A new study by University of California-San Diego economics professor James Hamilton finds that the United States has over $70 trillion in off-balance sheet liabilities–an amount nearly six times the on-balance-sheet debt figure.
The Treasury debt outstanding is $16.74 trillion. Of that, $4.84 trillion is money the U.S. owes itself. For that reason, explains Matt Phillips of Quartz, “many analysts tend to focus on the $11.91 trillion in debt that is publicly available to be traded.”
Hamilton’s study, however, examined the federal liabilities that are not included in the government’s officially reported numbers. Specifically, he examined the federal government’s “support for housing, other loan guarantees, deposit insurance, actions taken by the Federal Reserve, and government trust funds.”
Not surprisingly, Hamilton found that Medicare and Social Security represent the bulk of future U.S. debt obligations, coming in at $27.6 trillion and $26.5 trillion respectively.
The study’s $70 trillion debt estimate may actually be overly optimistic. Boston University economics professor Laurence J. Kotlikoff, who served on President Ronald Reagan’s Council of Economic Advisers, says the nation’s true debt obligations are three times that figure.
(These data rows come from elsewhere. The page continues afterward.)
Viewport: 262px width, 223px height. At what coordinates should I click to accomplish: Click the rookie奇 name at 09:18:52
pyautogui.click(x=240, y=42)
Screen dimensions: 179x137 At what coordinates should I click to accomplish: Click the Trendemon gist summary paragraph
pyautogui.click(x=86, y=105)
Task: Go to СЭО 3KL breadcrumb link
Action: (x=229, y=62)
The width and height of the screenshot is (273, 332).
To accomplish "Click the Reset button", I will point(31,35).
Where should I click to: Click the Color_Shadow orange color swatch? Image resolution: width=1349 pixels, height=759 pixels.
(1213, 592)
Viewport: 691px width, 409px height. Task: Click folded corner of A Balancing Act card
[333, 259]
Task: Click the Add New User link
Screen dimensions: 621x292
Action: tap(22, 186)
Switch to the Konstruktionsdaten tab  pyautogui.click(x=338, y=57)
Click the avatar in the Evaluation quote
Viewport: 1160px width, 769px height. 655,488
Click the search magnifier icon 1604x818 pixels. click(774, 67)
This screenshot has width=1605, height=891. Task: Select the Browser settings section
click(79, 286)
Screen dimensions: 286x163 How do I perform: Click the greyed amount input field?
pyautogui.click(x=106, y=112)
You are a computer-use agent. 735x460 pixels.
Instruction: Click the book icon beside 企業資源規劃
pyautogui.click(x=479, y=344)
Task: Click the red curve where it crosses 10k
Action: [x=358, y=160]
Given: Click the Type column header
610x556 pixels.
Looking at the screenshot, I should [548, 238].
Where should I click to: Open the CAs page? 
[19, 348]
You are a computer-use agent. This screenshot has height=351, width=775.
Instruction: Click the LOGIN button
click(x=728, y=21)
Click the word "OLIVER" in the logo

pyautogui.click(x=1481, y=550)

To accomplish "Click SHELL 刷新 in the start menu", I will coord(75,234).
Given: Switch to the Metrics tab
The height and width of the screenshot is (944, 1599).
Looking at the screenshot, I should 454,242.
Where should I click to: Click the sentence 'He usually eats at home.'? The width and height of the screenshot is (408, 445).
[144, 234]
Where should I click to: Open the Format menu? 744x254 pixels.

“If you add up all the promises that have been made for spending obligations, including defense expenditures, and you subtract all the taxes that we expect to collect, the difference is $211 trillion. That’s the fiscal gap,” Kotlikoff told National Public Radio. “That’s our true indebtedness.”
Hamilton concedes that other scholars may arrive at different figures.
“Some may argue that the current off-balance-sheet liabilities of the U.S. federal government are smaller than those tabulated here; others could arrive at larger numbers,” writes Hamilton. “But one thing seems undeniable–they are huge.”